§ MATERIAL TO PROCESS
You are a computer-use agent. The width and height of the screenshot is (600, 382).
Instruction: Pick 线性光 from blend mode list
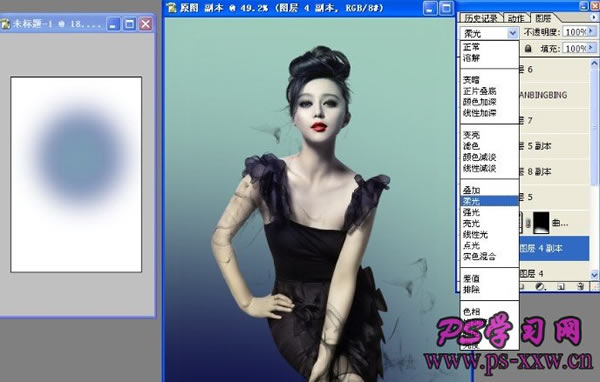(475, 234)
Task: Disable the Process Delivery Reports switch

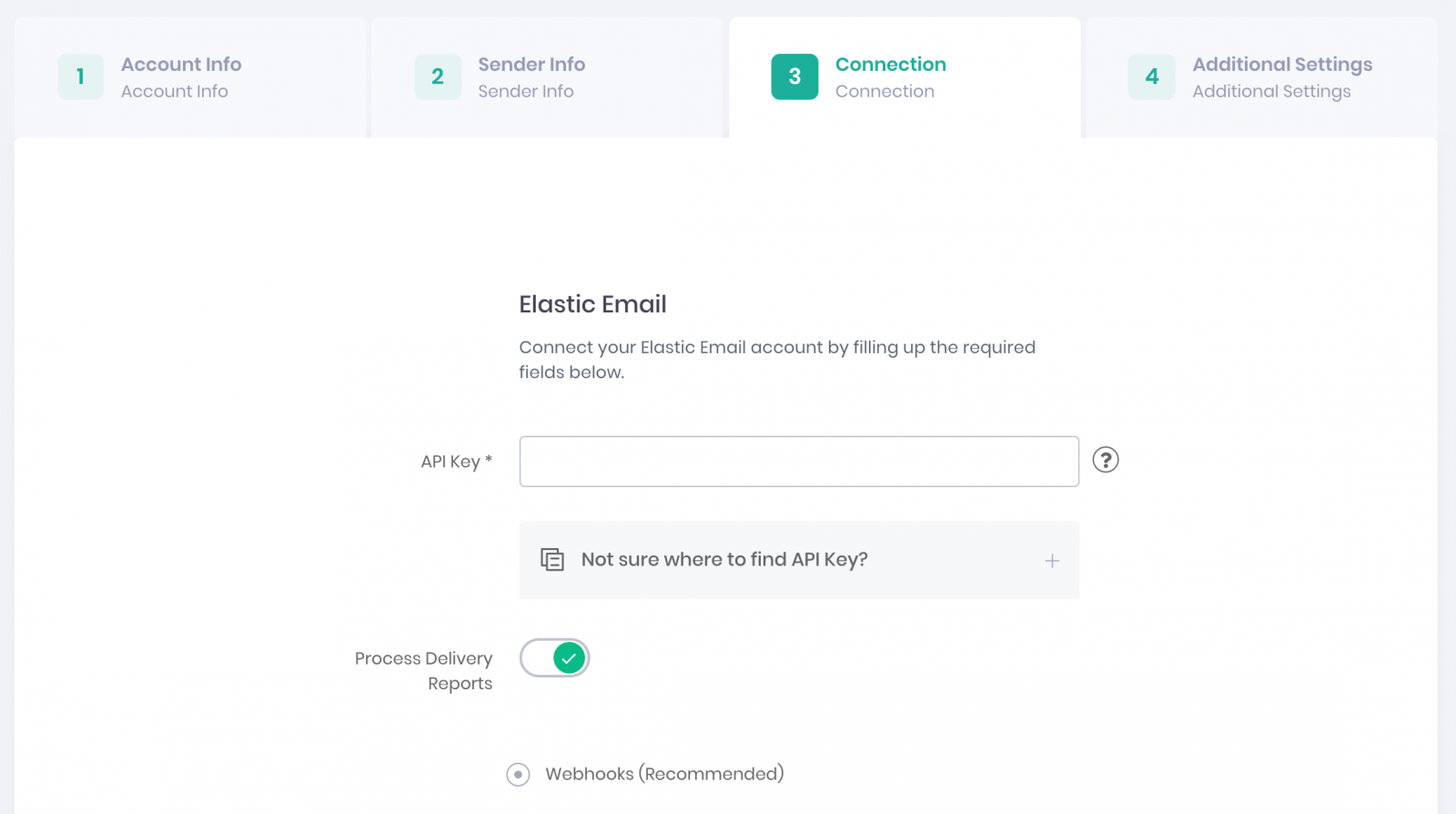Action: pyautogui.click(x=555, y=657)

§ WORK TO COMPLETE
Print each entry above verbatim, pictures left out.

§ FINISHED EXERCISE
You are a computer-use agent. The width and height of the screenshot is (600, 382).
Instruction: Pick 线性光 from blend mode list
(475, 234)
Task: Disable the Process Delivery Reports switch

Action: pyautogui.click(x=555, y=657)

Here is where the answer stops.